Disgruntled locals, especially the recently arrived type dubbed “yuppies,” who came into the neighborhood after the city’s condo-gentrification efforts, complained about the growing homeless problem. In mid-1988, after much deliberation, Community Board 3 enacted a 1 a.m. curfew to prevent anyone from living in the park permanently.

On Aug. 6, 1988, the residents of Tompkins Square Park protested, along with local people who didn’t agree with the curfew imposition.

The police responded viciously — you can see clips of the brawl on YouTube — and the Tompkins Square riot led to 35 civilian injuries and over 100 complaints of police brutality. Many of these complaints were never resolved, and of the 14 officers charged, none were convicted. Eventually, the city razed the encampments and shut the park down in 1991, refurbishing and reopening it a year later.

Growing up in the East Village in the early 2000s, I knew a different Tompkins Square Park.

I remember jumping around colorful play structures and spinning on tire swings. Watching little dachshunds and weiner dogs tootle around the petite dog park my babysitter would always take me to. Running through sprinklers and feeling the shivery thrill of icy water soak me amid the baking heat of summer.

It’s disorienting to think about how one decade can change the identity of a place so profoundly and erase any visible markings of its past. For much of my life, I had no idea the riot ever occurred — no inkling that when I played tag with my friends in the park, I was running across the ghostly traces of peoples’ makeshift homes.

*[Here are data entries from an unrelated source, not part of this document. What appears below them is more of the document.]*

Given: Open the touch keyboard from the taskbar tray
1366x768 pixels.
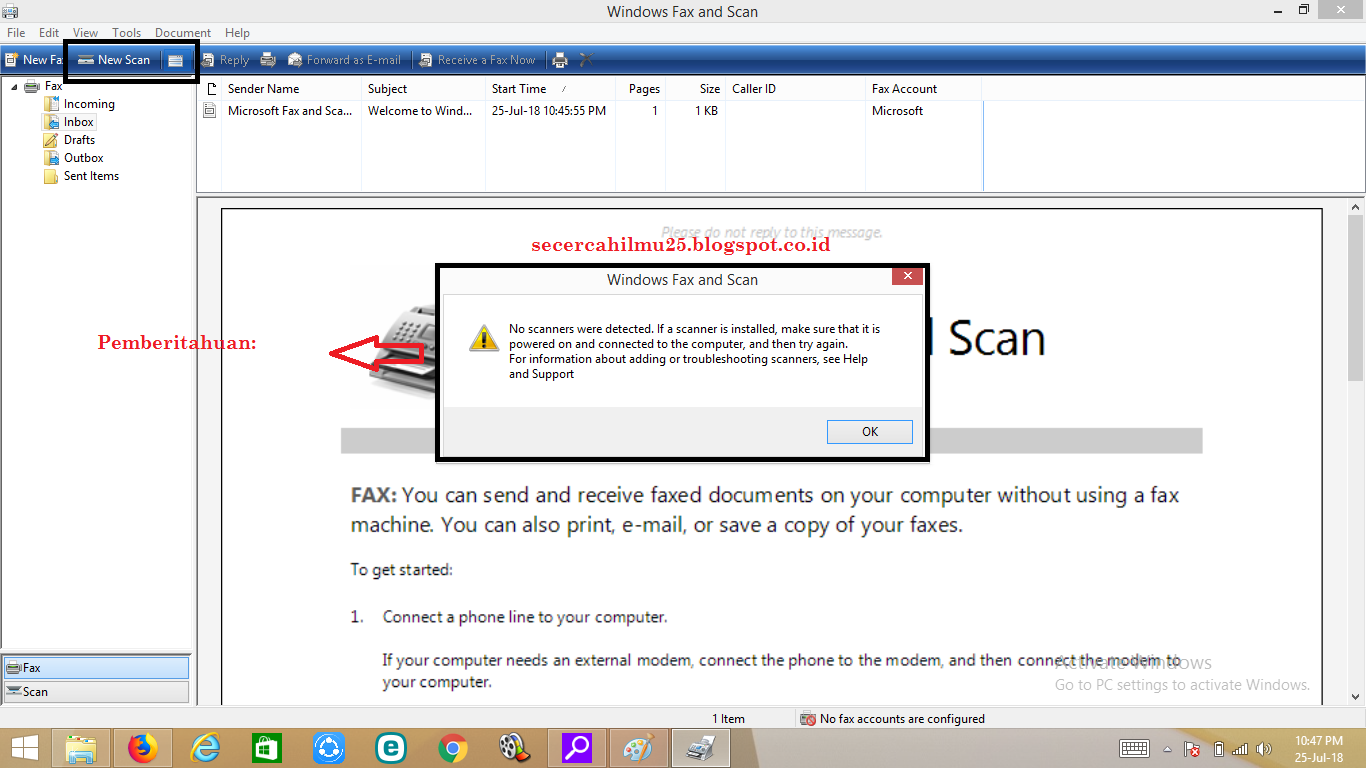Looking at the screenshot, I should 1134,748.
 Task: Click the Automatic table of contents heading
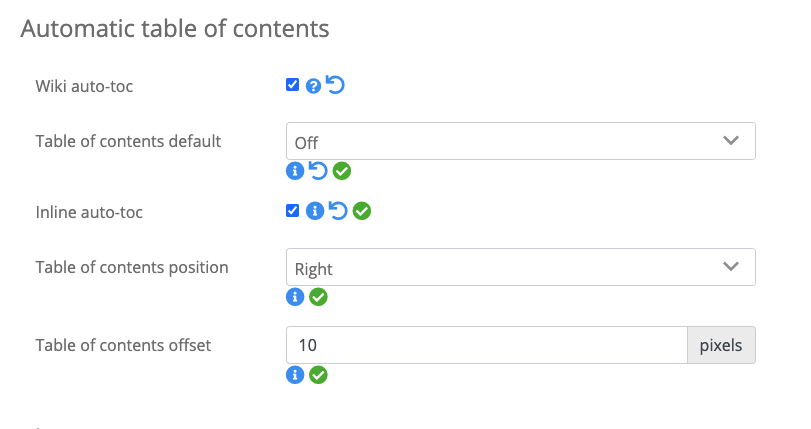point(175,28)
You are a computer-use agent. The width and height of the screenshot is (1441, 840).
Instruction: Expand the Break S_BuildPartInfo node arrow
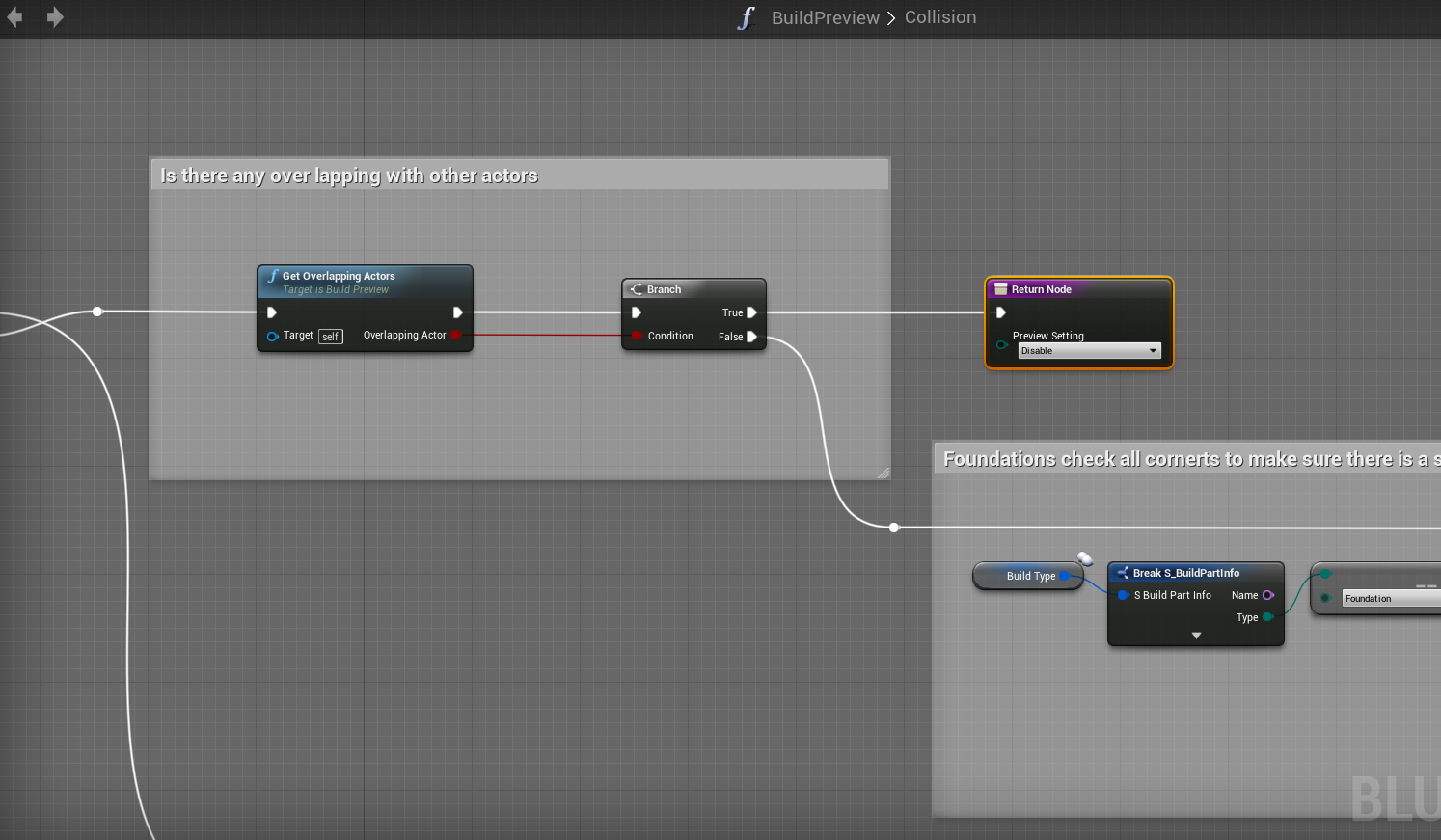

While the park was a carefree play paradise for me, it served as a sanctuary of stability for those wretched rejects of society in the late ’80s.

The effects of gentrification aren’t immediately apparent, and that’s because the project of gentrification is to extradite the cause and present only the effect as if that is the true identity of the locale. For example, realtors invented the nickname “East Village” because it sounded more charming and homelier than the Lower East Side, which for many evoked images of heroin-copping spots and grimy free-spirit artistry, like the no-wave punk movement that blossomed in the late seventies.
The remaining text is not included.